Long gone are the days when going out for an Indian meal was synonymous with a drunken night at the neighbourhood curry house.
Those kind of meals are still available and popular, but over the last decade, London has experienced a surge of interest in more authentic Indian food. New restaurants are offering everything from buzzing Bombay cafes to street-food style roti wraps to dhaba (canteen) food to Indian fine dining.
Building on the success of Cinnamon Club in Westminster, owner Iqbal Wahhab and executive chef Vivek Singh have opened Cinnamon Kitchen near Liverpool Street and Cinnamon Soho near Regent Street.

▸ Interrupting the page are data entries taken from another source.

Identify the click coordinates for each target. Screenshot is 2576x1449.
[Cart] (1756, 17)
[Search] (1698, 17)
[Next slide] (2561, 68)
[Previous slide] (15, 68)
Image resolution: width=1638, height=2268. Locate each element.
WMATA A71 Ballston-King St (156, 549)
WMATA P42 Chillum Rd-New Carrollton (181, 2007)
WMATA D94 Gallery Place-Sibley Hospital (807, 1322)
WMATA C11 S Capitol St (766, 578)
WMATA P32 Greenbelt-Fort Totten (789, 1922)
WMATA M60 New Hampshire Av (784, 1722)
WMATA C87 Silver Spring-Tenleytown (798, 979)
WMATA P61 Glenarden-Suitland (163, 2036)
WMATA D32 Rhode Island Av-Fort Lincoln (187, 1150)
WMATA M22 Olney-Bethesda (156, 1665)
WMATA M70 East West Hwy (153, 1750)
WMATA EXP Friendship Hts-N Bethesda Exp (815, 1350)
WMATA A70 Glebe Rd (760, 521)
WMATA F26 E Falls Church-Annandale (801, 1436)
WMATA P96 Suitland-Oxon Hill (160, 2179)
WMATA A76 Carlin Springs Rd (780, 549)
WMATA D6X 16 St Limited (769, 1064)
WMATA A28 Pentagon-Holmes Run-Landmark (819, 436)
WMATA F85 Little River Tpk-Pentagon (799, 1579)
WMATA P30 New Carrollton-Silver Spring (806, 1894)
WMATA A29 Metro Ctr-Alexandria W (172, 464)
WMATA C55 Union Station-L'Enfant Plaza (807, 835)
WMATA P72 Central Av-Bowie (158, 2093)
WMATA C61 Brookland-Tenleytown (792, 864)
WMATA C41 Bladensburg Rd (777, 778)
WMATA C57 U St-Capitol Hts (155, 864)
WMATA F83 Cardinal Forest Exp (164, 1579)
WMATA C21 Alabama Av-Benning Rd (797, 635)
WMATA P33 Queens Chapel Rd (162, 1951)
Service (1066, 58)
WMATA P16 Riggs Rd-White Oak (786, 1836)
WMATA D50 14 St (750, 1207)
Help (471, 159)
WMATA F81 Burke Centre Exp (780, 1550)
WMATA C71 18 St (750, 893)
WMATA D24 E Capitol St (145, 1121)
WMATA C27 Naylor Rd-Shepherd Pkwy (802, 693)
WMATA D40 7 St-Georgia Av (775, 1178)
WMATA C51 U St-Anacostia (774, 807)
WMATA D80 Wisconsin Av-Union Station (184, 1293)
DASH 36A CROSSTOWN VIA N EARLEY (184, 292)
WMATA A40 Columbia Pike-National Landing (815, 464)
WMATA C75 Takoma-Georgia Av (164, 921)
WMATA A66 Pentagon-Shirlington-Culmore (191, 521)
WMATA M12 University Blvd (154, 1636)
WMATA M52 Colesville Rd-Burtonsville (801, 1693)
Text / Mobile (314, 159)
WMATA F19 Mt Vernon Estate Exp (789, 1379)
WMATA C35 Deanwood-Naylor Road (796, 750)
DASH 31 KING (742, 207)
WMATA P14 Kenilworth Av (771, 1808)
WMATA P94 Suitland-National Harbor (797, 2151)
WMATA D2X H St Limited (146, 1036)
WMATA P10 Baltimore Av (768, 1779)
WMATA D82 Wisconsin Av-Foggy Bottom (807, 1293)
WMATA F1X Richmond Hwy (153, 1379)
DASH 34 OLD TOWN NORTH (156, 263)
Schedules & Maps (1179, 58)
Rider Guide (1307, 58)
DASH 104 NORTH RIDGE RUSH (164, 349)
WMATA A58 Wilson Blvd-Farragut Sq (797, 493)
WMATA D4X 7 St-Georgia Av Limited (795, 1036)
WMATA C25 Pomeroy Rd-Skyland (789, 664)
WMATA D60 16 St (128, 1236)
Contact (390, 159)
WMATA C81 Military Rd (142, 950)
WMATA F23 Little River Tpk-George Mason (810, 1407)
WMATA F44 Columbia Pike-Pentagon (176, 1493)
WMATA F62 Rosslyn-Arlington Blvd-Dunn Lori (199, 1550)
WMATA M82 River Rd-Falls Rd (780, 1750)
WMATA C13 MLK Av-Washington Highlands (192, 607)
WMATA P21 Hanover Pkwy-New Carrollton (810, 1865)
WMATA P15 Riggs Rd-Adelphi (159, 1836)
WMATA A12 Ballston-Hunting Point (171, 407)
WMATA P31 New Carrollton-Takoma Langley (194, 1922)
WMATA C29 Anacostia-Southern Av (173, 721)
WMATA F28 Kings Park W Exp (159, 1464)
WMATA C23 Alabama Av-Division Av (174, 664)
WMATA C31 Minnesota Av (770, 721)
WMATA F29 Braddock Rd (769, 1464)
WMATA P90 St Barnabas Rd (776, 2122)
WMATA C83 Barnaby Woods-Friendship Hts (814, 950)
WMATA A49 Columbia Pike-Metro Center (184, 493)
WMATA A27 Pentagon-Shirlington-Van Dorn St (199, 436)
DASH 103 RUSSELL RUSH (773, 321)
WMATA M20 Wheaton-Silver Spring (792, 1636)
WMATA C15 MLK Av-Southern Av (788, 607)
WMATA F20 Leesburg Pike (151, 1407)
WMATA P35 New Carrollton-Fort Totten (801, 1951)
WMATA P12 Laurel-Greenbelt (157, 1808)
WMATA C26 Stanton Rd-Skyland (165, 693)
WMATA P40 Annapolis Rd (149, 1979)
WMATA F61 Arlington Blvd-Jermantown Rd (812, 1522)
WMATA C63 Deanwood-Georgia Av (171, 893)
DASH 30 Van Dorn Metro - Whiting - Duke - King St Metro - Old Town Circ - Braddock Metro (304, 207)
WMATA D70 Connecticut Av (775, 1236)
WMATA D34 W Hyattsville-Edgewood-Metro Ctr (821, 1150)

Of the three, the original Cinnamon Club is by far the most formal and expensive. Housed in a grand Victorian building, it boasts wood-panelled walls and original parquet flooring and is popular with locally based lawyers, politicians and expense-account business suits. Some of the dishes we tried were fabulous, though dessert was a letdown, as were some of the breads. Starters of Chargrilled Welsh lamb fillet with nutmeg and Tandoori breast of Anjou pigeon with chickpea and tamarind were spot on, as was a main of Roast Cumbrian wild red deer saddle; I was less impressed by an expensive but underwhelming wagyu rump steak. With the exception of the wagyu, meat was superbly sourced and cooked - tender, moist and full of flavour and accompanied by deftly cooked sides and sauces.
Cinnamon Soho is a far more informal space, though during our Sunday visit, it was lacking in customers and therefore in atmosphere. Service was enthusiastic but a little sloppy. But the great value Sunday brunch menu offered some appealing choices, and the cooking was great. Stand outs from the starters included a Tandoori chicken and chilli Delhi sandwich, the Grilled fat chilli with paneer and the Coorgi pork stir fry; from the mains, Hot-sweet shrimp 'kichri' and the Hyderabadi style Cumbrian mountain lamb biryani. Flavours were robust, ingredients were decent and our meal felt generous and indulgent, especially at the low price point.
Cinnamon Kitchen sits somewhere between the other two; of the three restaurants I warmed most to its modern internal dining room and external patio dining area, flooded with light but protected by a glass roof high above. I visited to try a special all-vegetarian menu, and despite being a real meat-lover, found I didn't miss meat at all, so skilful was head chef Abdul Yaseen at making his ingredients shine. A rasam smoked tomato and morel soup was an exercise in layering flavours and textures, with slices of morel giving substance to a thin, fragrant and rich soup - everything perfectly balanced. My main course Stir fried baby aubergine, cauliflower stuffed potatoes, curried petit pois and slow cooked onion gravy was beautifully plated, using a hollowed out potato as an edible bowl in which to serve the cauliflower stir fry. The flavours of each element were wonderfully authentic and familiar to those of us who've grown up eating Indian home cooking.
Other Indian restaurants I've enjoyed are Delhi Grill, offering dhaba-style cooking in Islington; Dishoom near Leicester Square, styled on a traditional Bombay Café; Les Porte des Indes near Marble Arch, offering dishes inspired by the cuisine of Pondicherry; monthly regional menus at Namaaste Kitchen in Camden; and Quilon in Westminster, which specialises in food from the South-western states of the Malabar Coast.